= About this task =
The response must contain the complete data, printed exactly.

[Data excerpts]
-.-.-
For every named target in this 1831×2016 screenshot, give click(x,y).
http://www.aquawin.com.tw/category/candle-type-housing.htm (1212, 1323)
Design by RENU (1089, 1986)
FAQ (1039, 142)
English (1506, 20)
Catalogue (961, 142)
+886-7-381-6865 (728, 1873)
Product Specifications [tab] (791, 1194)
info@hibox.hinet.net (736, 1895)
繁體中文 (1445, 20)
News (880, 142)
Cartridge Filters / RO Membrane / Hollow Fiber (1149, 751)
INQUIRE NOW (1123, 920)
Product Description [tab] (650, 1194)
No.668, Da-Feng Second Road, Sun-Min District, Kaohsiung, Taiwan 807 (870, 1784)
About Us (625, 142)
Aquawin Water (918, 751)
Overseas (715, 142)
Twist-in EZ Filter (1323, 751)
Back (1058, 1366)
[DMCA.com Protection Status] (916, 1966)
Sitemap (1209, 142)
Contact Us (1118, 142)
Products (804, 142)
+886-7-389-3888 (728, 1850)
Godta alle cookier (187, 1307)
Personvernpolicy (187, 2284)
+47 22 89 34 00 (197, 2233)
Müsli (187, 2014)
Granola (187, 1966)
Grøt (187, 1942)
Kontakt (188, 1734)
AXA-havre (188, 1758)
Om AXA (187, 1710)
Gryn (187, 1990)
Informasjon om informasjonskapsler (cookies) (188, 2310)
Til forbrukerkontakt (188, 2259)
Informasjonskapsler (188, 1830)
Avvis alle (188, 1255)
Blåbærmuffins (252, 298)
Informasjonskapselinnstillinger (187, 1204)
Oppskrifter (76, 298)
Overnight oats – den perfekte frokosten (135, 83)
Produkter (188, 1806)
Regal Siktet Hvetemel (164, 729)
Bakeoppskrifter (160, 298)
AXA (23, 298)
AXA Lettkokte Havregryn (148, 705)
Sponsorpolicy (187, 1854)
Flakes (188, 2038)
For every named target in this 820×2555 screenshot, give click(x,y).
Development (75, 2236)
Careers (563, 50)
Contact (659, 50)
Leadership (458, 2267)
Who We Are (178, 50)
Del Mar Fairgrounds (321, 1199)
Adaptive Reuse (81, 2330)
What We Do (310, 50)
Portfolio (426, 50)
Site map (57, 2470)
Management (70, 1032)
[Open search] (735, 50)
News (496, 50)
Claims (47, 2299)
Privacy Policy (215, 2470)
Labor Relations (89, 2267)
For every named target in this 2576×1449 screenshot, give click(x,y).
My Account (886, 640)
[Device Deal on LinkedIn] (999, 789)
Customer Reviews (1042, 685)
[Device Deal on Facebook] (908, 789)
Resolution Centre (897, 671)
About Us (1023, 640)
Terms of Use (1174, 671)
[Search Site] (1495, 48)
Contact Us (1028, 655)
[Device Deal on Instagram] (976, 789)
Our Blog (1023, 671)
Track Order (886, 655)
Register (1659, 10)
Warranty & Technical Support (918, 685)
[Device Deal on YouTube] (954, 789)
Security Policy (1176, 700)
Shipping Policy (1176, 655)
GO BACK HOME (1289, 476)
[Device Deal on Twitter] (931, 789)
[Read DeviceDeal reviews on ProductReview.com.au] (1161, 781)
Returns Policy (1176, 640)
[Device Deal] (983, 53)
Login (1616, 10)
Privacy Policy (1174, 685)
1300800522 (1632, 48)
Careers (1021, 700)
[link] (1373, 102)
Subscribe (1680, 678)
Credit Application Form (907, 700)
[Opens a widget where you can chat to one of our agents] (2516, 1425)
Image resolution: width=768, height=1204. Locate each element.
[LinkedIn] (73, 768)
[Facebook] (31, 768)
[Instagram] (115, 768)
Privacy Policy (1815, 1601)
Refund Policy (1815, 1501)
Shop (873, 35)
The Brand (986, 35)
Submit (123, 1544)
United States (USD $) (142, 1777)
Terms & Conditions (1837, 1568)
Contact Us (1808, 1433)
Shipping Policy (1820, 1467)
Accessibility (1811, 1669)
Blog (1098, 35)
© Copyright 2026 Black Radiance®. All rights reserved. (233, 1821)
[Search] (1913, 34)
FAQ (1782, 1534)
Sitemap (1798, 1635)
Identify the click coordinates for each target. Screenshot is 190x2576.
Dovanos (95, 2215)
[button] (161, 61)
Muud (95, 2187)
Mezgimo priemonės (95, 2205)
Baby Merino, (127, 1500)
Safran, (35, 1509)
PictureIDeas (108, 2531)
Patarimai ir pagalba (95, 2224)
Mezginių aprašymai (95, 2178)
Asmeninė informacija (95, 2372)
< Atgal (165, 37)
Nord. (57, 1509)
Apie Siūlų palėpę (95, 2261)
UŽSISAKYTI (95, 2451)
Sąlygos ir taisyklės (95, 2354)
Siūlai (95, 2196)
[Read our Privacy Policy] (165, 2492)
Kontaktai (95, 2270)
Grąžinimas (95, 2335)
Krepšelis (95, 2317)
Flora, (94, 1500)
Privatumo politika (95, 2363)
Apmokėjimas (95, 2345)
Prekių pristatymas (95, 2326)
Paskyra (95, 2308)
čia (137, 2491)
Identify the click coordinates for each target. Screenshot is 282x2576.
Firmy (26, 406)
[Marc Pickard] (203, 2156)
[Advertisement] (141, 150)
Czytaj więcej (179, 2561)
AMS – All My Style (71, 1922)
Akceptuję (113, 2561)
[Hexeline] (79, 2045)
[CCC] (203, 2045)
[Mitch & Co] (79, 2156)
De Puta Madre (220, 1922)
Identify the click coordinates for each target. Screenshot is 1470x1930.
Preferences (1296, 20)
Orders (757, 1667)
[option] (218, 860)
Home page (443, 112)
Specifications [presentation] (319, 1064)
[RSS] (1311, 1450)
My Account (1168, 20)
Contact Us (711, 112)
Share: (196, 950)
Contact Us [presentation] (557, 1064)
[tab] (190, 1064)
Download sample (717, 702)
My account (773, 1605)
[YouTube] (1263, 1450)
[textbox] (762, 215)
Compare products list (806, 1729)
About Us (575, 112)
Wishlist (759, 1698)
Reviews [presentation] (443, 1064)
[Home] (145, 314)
-.-.-
= Output for this task =
For every named target in this 1831×2016 screenshot, give click(x,y).
http://www.aquawin.com.tw/category/candle-type-housing.htm (1212, 1323)
Design by RENU (1089, 1986)
FAQ (1039, 142)
English (1506, 20)
Catalogue (961, 142)
+886-7-381-6865 (728, 1873)
Product Specifications [tab] (791, 1194)
info@hibox.hinet.net (736, 1895)
繁體中文 (1445, 20)
News (880, 142)
Cartridge Filters / RO Membrane / Hollow Fiber (1149, 751)
INQUIRE NOW (1123, 920)
Product Description [tab] (650, 1194)
No.668, Da-Feng Second Road, Sun-Min District, Kaohsiung, Taiwan 807 (870, 1784)
About Us (625, 142)
Aquawin Water (918, 751)
Overseas (715, 142)
Twist-in EZ Filter (1323, 751)
Back (1058, 1366)
[DMCA.com Protection Status] (916, 1966)
Sitemap (1209, 142)
Contact Us (1118, 142)
Products (804, 142)
+886-7-389-3888 (728, 1850)
Godta alle cookier (187, 1307)
Personvernpolicy (187, 2284)
+47 22 89 34 00 (197, 2233)
Müsli (187, 2014)
Granola (187, 1966)
Grøt (187, 1942)
Kontakt (188, 1734)
AXA-havre (188, 1758)
Om AXA (187, 1710)
Gryn (187, 1990)
Informasjon om informasjonskapsler (cookies) (188, 2310)
Til forbrukerkontakt (188, 2259)
Informasjonskapsler (188, 1830)
Avvis alle (188, 1255)
Blåbærmuffins (252, 298)
Informasjonskapselinnstillinger (187, 1204)
Oppskrifter (76, 298)
Overnight oats – den perfekte frokosten (135, 83)
Produkter (188, 1806)
Regal Siktet Hvetemel (164, 729)
Bakeoppskrifter (160, 298)
AXA (23, 298)
AXA Lettkokte Havregryn (148, 705)
Sponsorpolicy (187, 1854)
Flakes (188, 2038)
For every named target in this 820×2555 screenshot, give click(x,y).
Development (75, 2236)
Careers (563, 50)
Contact (659, 50)
Leadership (458, 2267)
Who We Are (178, 50)
Del Mar Fairgrounds (321, 1199)
Adaptive Reuse (81, 2330)
What We Do (310, 50)
Portfolio (426, 50)
Site map (57, 2470)
Management (70, 1032)
[Open search] (735, 50)
News (496, 50)
Claims (47, 2299)
Privacy Policy (215, 2470)
Labor Relations (89, 2267)
For every named target in this 2576×1449 screenshot, give click(x,y).
My Account (886, 640)
[Device Deal on LinkedIn] (999, 789)
Customer Reviews (1042, 685)
[Device Deal on Facebook] (908, 789)
Resolution Centre (897, 671)
About Us (1023, 640)
Terms of Use (1174, 671)
[Search Site] (1495, 48)
Contact Us (1028, 655)
[Device Deal on Instagram] (976, 789)
Our Blog (1023, 671)
Track Order (886, 655)
Register (1659, 10)
Warranty & Technical Support (918, 685)
[Device Deal on YouTube] (954, 789)
Security Policy (1176, 700)
Shipping Policy (1176, 655)
GO BACK HOME (1289, 476)
[Device Deal on Twitter] (931, 789)
[Read DeviceDeal reviews on ProductReview.com.au] (1161, 781)
Returns Policy (1176, 640)
[Device Deal] (983, 53)
Login (1616, 10)
Privacy Policy (1174, 685)
1300800522 (1632, 48)
Careers (1021, 700)
[link] (1373, 102)
Subscribe (1680, 678)
Credit Application Form (907, 700)
[Opens a widget where you can chat to one of our agents] (2516, 1425)
Image resolution: width=768, height=1204. Locate each element.
[LinkedIn] (73, 768)
[Facebook] (31, 768)
[Instagram] (115, 768)
Privacy Policy (1815, 1601)
Refund Policy (1815, 1501)
Shop (873, 35)
The Brand (986, 35)
Submit (123, 1544)
United States (USD $) (142, 1777)
Terms & Conditions (1837, 1568)
Contact Us (1808, 1433)
Shipping Policy (1820, 1467)
Accessibility (1811, 1669)
Blog (1098, 35)
© Copyright 2026 Black Radiance®. All rights reserved. (233, 1821)
[Search] (1913, 34)
FAQ (1782, 1534)
Sitemap (1798, 1635)
Identify the click coordinates for each target. Screenshot is 190x2576.
Dovanos (95, 2215)
[button] (161, 61)
Muud (95, 2187)
Mezgimo priemonės (95, 2205)
Baby Merino, (127, 1500)
Safran, (35, 1509)
PictureIDeas (108, 2531)
Patarimai ir pagalba (95, 2224)
Mezginių aprašymai (95, 2178)
Asmeninė informacija (95, 2372)
< Atgal (165, 37)
Nord. (57, 1509)
Apie Siūlų palėpę (95, 2261)
UŽSISAKYTI (95, 2451)
Sąlygos ir taisyklės (95, 2354)
Siūlai (95, 2196)
[Read our Privacy Policy] (165, 2492)
Kontaktai (95, 2270)
Grąžinimas (95, 2335)
Krepšelis (95, 2317)
Flora, (94, 1500)
Privatumo politika (95, 2363)
Apmokėjimas (95, 2345)
Prekių pristatymas (95, 2326)
Paskyra (95, 2308)
čia (137, 2491)
Identify the click coordinates for each target. Screenshot is 282x2576.
Firmy (26, 406)
[Marc Pickard] (203, 2156)
[Advertisement] (141, 150)
Czytaj więcej (179, 2561)
AMS – All My Style (71, 1922)
Akceptuję (113, 2561)
[Hexeline] (79, 2045)
[CCC] (203, 2045)
[Mitch & Co] (79, 2156)
De Puta Madre (220, 1922)
Identify the click coordinates for each target. Screenshot is 1470x1930.
Preferences (1296, 20)
Orders (757, 1667)
[option] (218, 860)
Home page (443, 112)
Specifications [presentation] (319, 1064)
[RSS] (1311, 1450)
My Account (1168, 20)
Contact Us (711, 112)
Share: (196, 950)
Contact Us [presentation] (557, 1064)
[tab] (190, 1064)
Download sample (717, 702)
My account (773, 1605)
[YouTube] (1263, 1450)
[textbox] (762, 215)
Compare products list (806, 1729)
About Us (575, 112)
Wishlist (759, 1698)
Reviews [presentation] (443, 1064)
[Home] (145, 314)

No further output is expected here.